■ **DESCRIPTION OF THE TASK**
Reproduce the records below in their entirety, exactly as shown.

+ + + +

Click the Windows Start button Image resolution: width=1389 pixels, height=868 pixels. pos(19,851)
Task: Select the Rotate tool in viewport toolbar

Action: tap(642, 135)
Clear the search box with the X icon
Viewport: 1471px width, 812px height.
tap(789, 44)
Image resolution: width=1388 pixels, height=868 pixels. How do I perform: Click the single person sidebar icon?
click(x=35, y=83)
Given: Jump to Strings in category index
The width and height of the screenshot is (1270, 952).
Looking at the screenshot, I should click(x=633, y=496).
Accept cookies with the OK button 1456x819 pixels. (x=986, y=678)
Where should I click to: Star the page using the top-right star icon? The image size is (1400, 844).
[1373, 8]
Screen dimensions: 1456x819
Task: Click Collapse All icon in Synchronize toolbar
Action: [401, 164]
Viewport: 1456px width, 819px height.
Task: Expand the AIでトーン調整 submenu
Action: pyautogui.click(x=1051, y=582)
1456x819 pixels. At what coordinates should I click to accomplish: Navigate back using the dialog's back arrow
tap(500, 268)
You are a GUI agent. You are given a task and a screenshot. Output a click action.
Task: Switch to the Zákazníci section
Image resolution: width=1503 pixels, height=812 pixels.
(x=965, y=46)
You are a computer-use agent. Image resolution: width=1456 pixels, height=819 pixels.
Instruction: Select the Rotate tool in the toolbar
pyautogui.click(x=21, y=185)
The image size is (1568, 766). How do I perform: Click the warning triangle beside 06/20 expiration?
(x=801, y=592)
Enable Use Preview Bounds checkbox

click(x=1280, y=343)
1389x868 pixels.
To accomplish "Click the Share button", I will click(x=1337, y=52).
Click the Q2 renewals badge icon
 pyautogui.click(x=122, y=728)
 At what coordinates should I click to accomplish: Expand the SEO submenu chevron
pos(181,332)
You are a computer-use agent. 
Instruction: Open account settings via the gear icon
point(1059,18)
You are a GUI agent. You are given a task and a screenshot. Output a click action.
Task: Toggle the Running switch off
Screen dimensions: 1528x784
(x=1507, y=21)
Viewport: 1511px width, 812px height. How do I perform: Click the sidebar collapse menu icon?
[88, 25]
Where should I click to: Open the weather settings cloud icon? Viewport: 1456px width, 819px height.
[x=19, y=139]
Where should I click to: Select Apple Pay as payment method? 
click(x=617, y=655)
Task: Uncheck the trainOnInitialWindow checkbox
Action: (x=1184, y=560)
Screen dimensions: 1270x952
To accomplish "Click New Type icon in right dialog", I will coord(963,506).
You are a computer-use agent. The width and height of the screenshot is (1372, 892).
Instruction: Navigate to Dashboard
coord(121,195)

+ + + +

■ **SOLUTION BELOW**
Click the Windows Start button Image resolution: width=1389 pixels, height=868 pixels. pos(19,851)
Task: Select the Rotate tool in viewport toolbar

Action: tap(642, 135)
Clear the search box with the X icon
Viewport: 1471px width, 812px height.
tap(789, 44)
Image resolution: width=1388 pixels, height=868 pixels. How do I perform: Click the single person sidebar icon?
click(x=35, y=83)
Given: Jump to Strings in category index
The width and height of the screenshot is (1270, 952).
Looking at the screenshot, I should click(x=633, y=496).
Accept cookies with the OK button 1456x819 pixels. (x=986, y=678)
Where should I click to: Star the page using the top-right star icon? The image size is (1400, 844).
[1373, 8]
Screen dimensions: 1456x819
Task: Click Collapse All icon in Synchronize toolbar
Action: [401, 164]
Viewport: 1456px width, 819px height.
Task: Expand the AIでトーン調整 submenu
Action: pyautogui.click(x=1051, y=582)
1456x819 pixels. At what coordinates should I click to accomplish: Navigate back using the dialog's back arrow
tap(500, 268)
You are a GUI agent. You are given a task and a screenshot. Output a click action.
Task: Switch to the Zákazníci section
Image resolution: width=1503 pixels, height=812 pixels.
(x=965, y=46)
You are a computer-use agent. Image resolution: width=1456 pixels, height=819 pixels.
Instruction: Select the Rotate tool in the toolbar
pyautogui.click(x=21, y=185)
The image size is (1568, 766). How do I perform: Click the warning triangle beside 06/20 expiration?
(x=801, y=592)
Enable Use Preview Bounds checkbox

click(x=1280, y=343)
1389x868 pixels.
To accomplish "Click the Share button", I will click(x=1337, y=52).
Click the Q2 renewals badge icon
 pyautogui.click(x=122, y=728)
 At what coordinates should I click to accomplish: Expand the SEO submenu chevron
pos(181,332)
You are a computer-use agent. 
Instruction: Open account settings via the gear icon
point(1059,18)
You are a GUI agent. You are given a task and a screenshot. Output a click action.
Task: Toggle the Running switch off
Screen dimensions: 1528x784
(x=1507, y=21)
Viewport: 1511px width, 812px height. How do I perform: Click the sidebar collapse menu icon?
[88, 25]
Where should I click to: Open the weather settings cloud icon? Viewport: 1456px width, 819px height.
[x=19, y=139]
Where should I click to: Select Apple Pay as payment method? 
click(x=617, y=655)
Task: Uncheck the trainOnInitialWindow checkbox
Action: (x=1184, y=560)
Screen dimensions: 1270x952
To accomplish "Click New Type icon in right dialog", I will coord(963,506).
You are a computer-use agent. The width and height of the screenshot is (1372, 892).
Instruction: Navigate to Dashboard
coord(121,195)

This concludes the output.